C'était clair pourtant ! Je me demande encore une fois, longtemps, bien trop longtemps après, comment j'ai fait pour refuser de comprendre cet appel. Comment ai-je fait pour ne pas y répondre tout simplement ? Je me souviens avoir tenté d'y lire autre chose, je suis convaincu de m'être senti perdu devant cette fausse hésitation.
Foutaises ! La trouille, oui ! Il m'a manqué ce courage, cette audace que tu aurais accueillis avec fougue et tendresse, j'en suis certain. Enfin, je crois. J'aimerais savoir alors qu'il est trop tard. Même ce soir, si tu me le disais. J'aimerais tout à coup te dire que moi aussi, je tremblais pour toi, je courrais vers toi à en perdre la respiration, à en perdre la vue. J'en avais mal dans le cœur, tu sais, quand tu quittais notre déjeuner. Vrai !
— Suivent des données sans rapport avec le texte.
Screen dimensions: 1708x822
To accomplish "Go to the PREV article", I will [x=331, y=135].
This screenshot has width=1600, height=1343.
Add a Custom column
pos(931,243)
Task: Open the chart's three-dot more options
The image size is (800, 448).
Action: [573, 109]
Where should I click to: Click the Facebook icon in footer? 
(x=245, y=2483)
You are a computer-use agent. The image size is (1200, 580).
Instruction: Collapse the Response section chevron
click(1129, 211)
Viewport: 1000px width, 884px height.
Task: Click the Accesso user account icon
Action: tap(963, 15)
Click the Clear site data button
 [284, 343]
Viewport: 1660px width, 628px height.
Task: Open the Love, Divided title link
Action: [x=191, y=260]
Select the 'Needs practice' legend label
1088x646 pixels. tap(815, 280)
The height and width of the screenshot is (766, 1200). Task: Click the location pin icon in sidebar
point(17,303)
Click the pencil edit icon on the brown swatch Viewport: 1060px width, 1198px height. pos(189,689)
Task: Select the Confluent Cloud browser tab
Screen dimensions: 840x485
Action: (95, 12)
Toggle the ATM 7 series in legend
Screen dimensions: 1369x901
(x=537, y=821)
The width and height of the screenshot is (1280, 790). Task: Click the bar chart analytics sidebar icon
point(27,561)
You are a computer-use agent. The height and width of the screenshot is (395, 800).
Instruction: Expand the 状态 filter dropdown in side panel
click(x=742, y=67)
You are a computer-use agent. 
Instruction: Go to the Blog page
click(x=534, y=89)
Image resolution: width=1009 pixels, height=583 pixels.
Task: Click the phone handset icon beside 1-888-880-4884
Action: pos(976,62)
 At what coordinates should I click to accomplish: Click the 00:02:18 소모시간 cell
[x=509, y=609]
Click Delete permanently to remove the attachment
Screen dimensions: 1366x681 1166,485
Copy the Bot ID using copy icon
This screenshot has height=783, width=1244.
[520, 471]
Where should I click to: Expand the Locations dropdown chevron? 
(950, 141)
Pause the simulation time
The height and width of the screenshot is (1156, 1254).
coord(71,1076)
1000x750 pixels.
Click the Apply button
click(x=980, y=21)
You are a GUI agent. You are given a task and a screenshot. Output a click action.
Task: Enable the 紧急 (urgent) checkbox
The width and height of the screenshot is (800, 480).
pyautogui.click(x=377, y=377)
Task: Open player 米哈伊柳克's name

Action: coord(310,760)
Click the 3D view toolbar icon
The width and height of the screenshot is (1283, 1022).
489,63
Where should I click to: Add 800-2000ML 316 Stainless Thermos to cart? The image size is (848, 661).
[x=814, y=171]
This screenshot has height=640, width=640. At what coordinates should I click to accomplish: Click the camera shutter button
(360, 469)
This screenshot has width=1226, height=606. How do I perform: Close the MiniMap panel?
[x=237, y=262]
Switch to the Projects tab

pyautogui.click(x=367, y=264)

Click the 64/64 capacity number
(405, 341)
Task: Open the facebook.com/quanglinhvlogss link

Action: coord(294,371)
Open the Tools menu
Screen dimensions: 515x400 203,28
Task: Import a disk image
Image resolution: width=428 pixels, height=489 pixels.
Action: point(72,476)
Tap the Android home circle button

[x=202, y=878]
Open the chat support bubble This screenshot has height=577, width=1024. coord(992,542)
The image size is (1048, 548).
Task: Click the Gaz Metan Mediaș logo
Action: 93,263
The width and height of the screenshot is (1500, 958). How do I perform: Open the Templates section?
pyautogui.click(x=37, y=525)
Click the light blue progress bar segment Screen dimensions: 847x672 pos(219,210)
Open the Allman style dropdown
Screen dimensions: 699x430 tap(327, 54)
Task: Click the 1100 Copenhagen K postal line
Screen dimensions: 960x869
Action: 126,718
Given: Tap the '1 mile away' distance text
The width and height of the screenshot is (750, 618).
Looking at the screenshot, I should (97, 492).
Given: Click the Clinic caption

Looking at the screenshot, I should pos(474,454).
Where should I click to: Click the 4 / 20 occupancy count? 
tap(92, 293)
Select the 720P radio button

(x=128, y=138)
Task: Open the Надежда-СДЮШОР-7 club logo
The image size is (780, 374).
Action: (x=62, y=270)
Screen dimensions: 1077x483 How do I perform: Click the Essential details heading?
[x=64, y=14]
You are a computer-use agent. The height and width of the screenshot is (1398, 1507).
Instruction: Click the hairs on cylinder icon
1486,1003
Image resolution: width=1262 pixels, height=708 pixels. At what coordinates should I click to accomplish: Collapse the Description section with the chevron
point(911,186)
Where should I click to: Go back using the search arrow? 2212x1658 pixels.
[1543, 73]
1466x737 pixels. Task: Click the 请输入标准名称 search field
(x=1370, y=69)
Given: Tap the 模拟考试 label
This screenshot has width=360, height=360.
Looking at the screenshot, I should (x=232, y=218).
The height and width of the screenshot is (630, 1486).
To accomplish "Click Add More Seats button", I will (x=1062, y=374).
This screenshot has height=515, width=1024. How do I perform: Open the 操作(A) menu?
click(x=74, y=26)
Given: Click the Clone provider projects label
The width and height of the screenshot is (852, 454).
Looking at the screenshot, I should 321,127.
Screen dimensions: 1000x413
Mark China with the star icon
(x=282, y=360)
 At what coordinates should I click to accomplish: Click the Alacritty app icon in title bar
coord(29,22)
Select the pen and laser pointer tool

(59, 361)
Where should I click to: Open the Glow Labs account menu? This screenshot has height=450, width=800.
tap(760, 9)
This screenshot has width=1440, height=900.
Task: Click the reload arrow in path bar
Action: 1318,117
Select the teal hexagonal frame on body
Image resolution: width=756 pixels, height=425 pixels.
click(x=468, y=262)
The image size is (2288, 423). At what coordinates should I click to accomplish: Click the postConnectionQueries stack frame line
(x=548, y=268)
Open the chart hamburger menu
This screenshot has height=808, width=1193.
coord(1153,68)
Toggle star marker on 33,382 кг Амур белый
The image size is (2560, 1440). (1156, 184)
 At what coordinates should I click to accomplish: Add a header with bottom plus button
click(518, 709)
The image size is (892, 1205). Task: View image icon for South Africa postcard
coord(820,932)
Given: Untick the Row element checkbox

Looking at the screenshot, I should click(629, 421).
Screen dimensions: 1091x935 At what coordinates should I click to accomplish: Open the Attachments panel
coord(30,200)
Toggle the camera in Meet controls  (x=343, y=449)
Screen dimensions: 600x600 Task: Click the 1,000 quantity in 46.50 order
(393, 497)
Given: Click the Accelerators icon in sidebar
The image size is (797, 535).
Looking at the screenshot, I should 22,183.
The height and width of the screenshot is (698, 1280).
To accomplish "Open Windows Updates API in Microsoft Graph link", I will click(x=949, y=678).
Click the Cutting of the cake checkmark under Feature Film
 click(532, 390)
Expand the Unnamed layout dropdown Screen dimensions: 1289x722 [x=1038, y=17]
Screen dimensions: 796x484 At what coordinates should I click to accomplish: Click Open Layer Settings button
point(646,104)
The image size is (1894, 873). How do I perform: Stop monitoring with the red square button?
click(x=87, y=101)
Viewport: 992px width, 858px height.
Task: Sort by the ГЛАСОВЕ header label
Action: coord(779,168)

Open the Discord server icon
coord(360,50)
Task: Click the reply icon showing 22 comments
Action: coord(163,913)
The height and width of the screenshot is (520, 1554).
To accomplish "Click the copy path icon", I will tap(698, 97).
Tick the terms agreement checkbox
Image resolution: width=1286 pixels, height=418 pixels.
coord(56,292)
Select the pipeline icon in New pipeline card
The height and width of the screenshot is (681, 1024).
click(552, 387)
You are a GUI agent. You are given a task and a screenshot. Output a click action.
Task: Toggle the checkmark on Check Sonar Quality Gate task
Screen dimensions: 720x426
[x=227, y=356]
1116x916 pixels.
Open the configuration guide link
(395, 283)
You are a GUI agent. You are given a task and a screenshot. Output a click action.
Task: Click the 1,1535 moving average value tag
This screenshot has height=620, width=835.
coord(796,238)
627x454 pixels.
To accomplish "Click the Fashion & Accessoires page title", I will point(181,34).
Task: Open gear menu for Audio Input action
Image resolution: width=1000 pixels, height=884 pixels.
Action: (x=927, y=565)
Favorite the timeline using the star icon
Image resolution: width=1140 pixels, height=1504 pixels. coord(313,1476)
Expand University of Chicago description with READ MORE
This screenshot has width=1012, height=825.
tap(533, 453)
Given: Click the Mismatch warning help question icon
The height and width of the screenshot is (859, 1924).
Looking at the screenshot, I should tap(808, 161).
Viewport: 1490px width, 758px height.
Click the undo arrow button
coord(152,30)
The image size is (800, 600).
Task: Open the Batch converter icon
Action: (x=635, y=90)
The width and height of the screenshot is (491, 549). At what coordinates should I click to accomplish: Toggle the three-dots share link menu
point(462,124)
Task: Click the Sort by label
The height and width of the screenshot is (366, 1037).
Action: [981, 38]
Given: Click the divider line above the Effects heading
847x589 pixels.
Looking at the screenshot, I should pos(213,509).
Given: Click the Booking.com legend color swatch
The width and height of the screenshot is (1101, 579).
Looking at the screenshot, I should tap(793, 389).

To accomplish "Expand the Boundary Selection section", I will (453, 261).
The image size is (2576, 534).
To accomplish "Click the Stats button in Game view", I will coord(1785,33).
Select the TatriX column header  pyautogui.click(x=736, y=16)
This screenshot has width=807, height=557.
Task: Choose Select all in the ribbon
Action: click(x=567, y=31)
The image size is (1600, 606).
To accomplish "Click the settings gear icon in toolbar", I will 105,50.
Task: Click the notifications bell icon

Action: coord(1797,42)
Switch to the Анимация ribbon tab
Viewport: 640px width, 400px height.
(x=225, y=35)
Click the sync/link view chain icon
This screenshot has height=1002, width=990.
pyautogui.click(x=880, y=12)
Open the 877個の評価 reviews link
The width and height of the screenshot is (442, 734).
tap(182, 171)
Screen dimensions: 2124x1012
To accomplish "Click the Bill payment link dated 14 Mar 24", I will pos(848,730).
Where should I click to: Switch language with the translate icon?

Pourquoi ne te l'ai-je point dit cet amour ?
Question inutile à présent. Ridicule mélancolie qui me laisse froissé. Cette enveloppe, je l'aime encore pourtant, pour ce qu'elle est un peu toi. Si loin mais si bleu aussi.
Touchante , cette lettre bleue qui resurgit...
· Il y a presque 9 ans ·anne-onyme
merci ! est-ce que cela existe encore ?
· Il y a presque 9 ans ·loinducoeur
Pour moi, oui mais il est vrai que bientôt la technologie aura tout avalé...et le mail a moins de charme à mon sens.
· Il y a presque 9 ans ·anne-onyme
touchant aveu. le manque de courage - et l'amour qu'on refusait de regarder. "je te laisse, ou plutôt je ne te laisse pas". les enveloppes qui vous tombent dans les mains sont faites pour être ouvertes., non ?
· Il y a plus de 9 ans ·ellis
très juste - faut-il les rouvrir plus tard ? fallait-il les garder pour être certain de s'en souvenir ?..
· Il y a plus de 9 ans ·loinducoeur
Ce qui est bleu après les profondeurs met parfois du temps pour remonter à la surface. Merci beaucoup.
· Il y a plus de 9 ans ·thib
merci à vous pour cette réflexion très inspirée... elle remonte à la surface sans qu'on lui demande ni qu'on l'attende...
· Il y a plus de 9 ans ·loinducoeur
Sublime, sensible et une magnifique fluidité. J'adore !
· Il y a plus de 9 ans ·ade
Merci Ade pour ces mots qui me touchent - ravi de découvrir les vôtres...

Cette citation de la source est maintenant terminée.